◆ **GOAL**:
Please set out the stretch of data from the line containing "Click 'Resetuj statusy" through the end of the data as a Markdown table with the columns Row and Content, numbering each row and omitting blank lines. Leave the pictures out of the table.
+ + + +
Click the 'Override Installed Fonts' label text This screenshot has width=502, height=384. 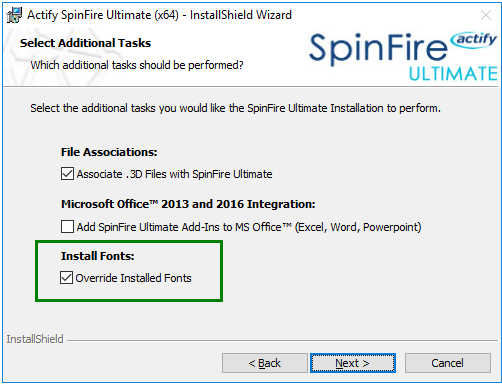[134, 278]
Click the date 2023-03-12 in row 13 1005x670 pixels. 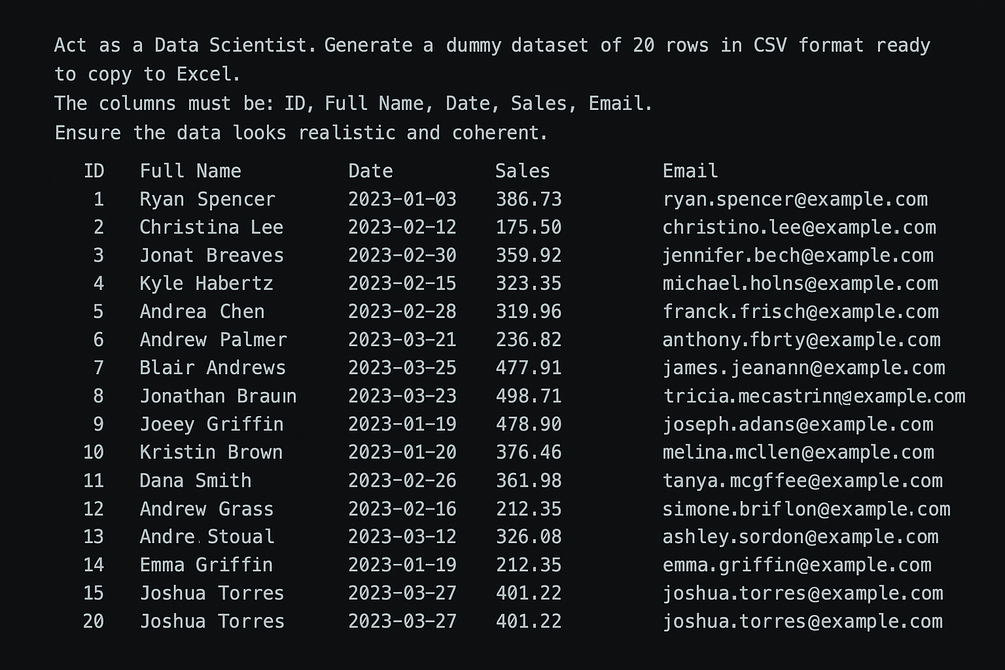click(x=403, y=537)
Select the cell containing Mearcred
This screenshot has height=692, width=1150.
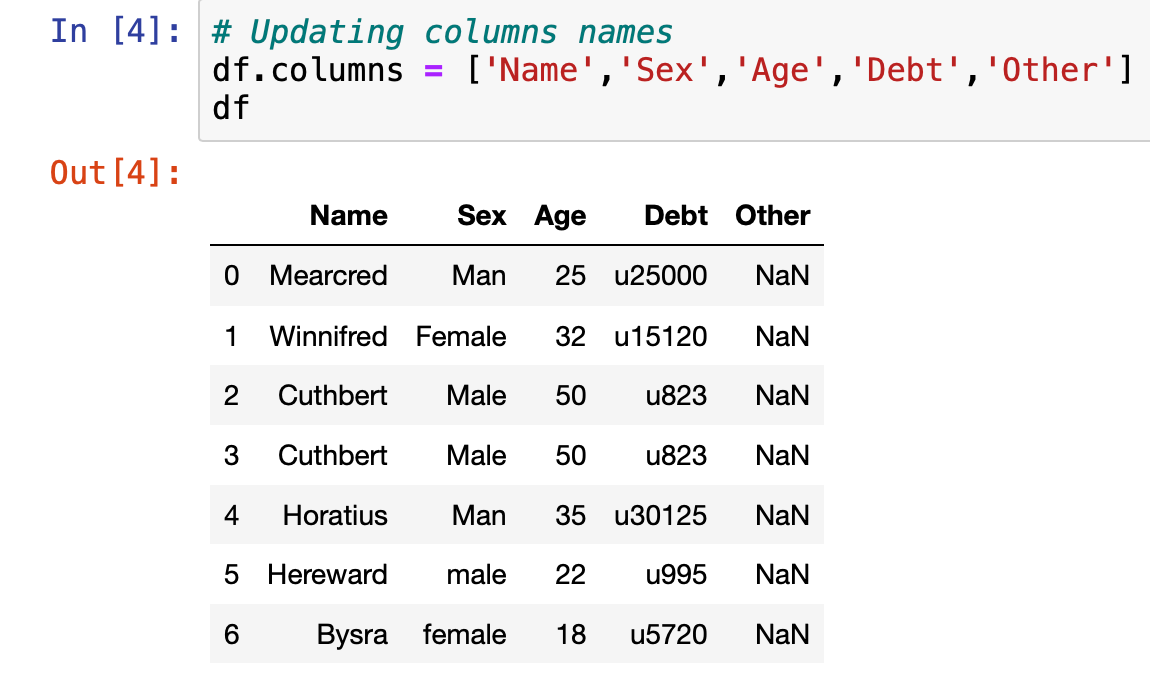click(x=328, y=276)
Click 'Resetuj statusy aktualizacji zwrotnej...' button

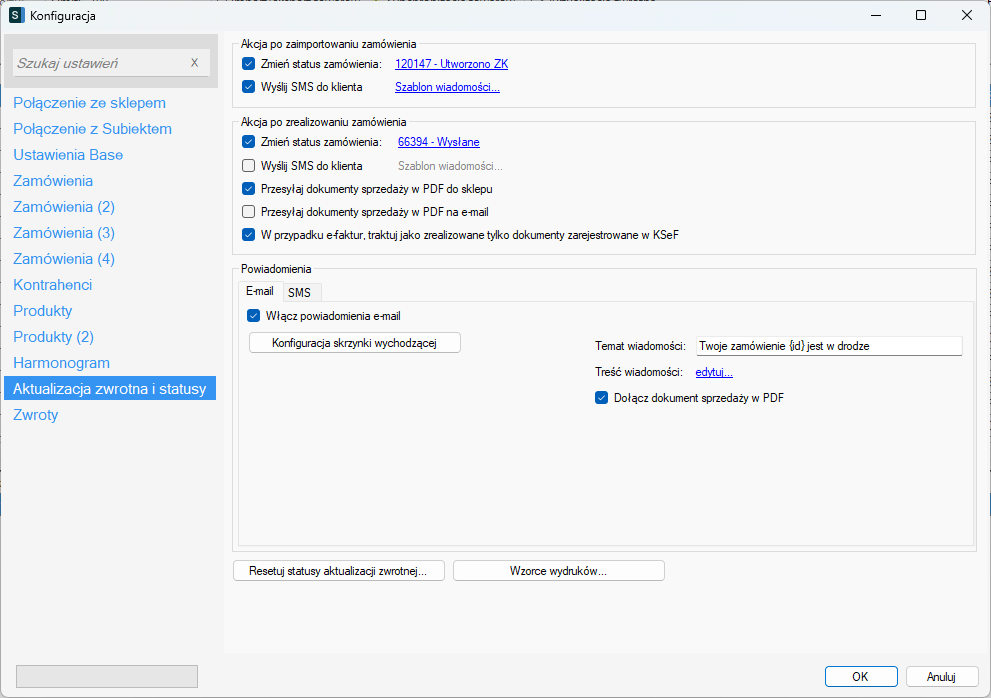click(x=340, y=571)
+ + + +
◆ **TASK RESULT**:
| Row | Content |
|---|---|
| 1 | Click 'Resetuj statusy aktualizacji zwrotnej...' button |
| 2 | click(x=340, y=571) |